Read Romans 6:23 (NLT)

23 For the wages of sin is death, but the free gift of God is eternal life through Christ Jesus our Lord.

  • The original word used for “wages” in Romans 6:23 is a military word that referred to the food rations or compensation that a soldier received from their service (the Greek word opsōnion). How does this word picture help frame the consequences of sin? How does this contrast with God’s gracious provision?

  • In the 7th century BC, the prophet Isaiah predicted that God would allow his “servant” to bear the penalty of our sin. The scene painted in Isaiah 53:4-6 is clearly fulfilled in Jesus’ crucifixion. What do you find surprising about God’s plan of redemption for the world?

  • Where do you need redemption in your life? What relationships need God’s redemption?

Read Ephesians 2:1-10 (NLT)

1Once you were dead because of your disobedience and your many sins. 2 You used to live in sin, just like the rest of the world, obeying the devil—the commander of the powers in the unseen world. He is the spirit at work in the hearts of those who refuse to obey God. 3 All of us used to live that way, following the passionate desires and inclinations of our sinful nature. By our very nature we were subject to God’s anger, just like everyone else.

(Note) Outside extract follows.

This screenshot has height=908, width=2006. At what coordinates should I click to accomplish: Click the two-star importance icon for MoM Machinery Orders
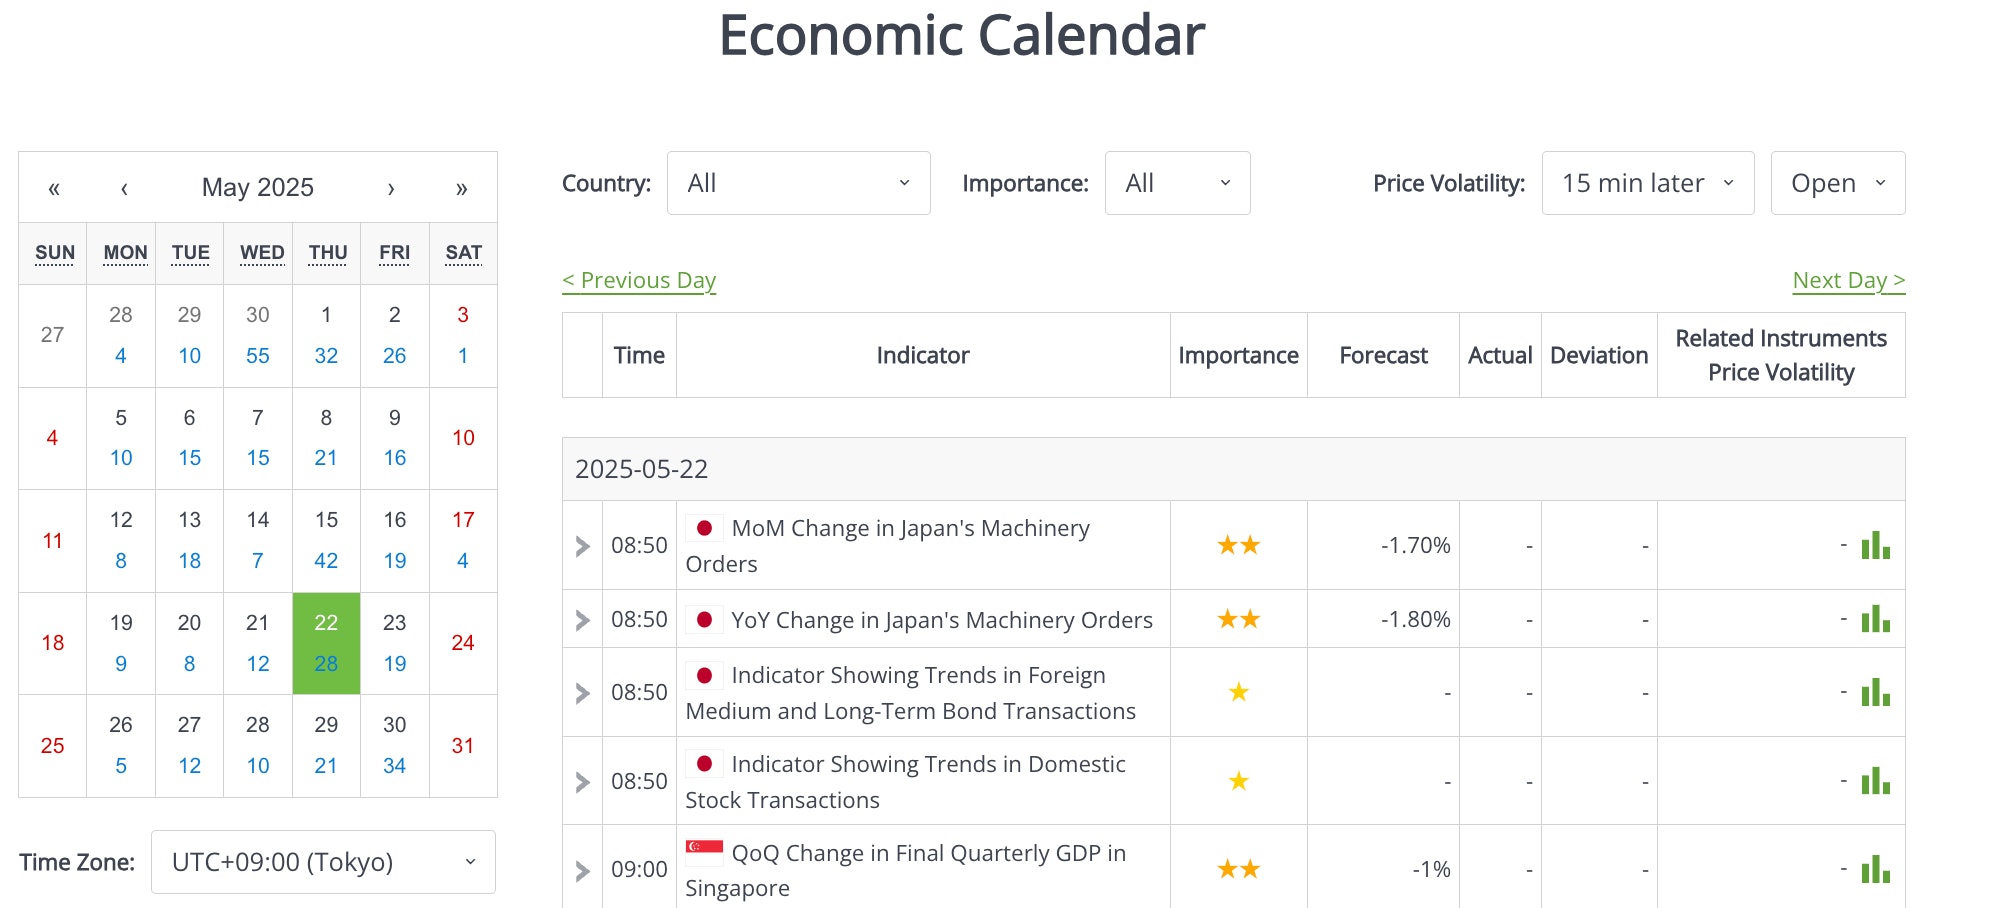(x=1239, y=545)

4 But God is so rich in mercy, and he loved us so much, 5 that even though we were dead because of our sins, he gave us life when he raised Christ from the dead.(It is only by God’s grace that you have been saved!) 6 For he raised us from the dead along with Christ and seated us with him in the heavenly realms because we are united with Christ Jesus. 7 So God can point to us in all future ages as examples of the incredible wealth of his grace and kindness toward us, as shown in all he has done for us who are united with Christ Jesus.

8 God saved you by his grace when you believed. And you can’t take credit for this; it is a gift from God. 9 Salvation is not a reward for the good things we have done, so none of us can boast about it. 10 For we are God’s masterpiece. He has created us anew in Christ Jesus, so we can do the good things he planned for us long ago.

  • We reviewed this passage last week. How does it strike you differently after this study?

  • Where have you experienced death? Where have you experienced life? Where do you need more life this week?

Read 1 John 2:1-2 (NLT)

1My dear children, I am writing this to you so that you will not sin. But if anyone does sin, we have an advocate who pleads our case before the Father. He is Jesus Christ, the one who is truly righteous. 2 He himself is the sacrifice that atones for our sins—and not only our sins but the sins of all the world.

Journal or write down some thoughts of gratitude about God’s willingness to rescue us from the mess we’ve created.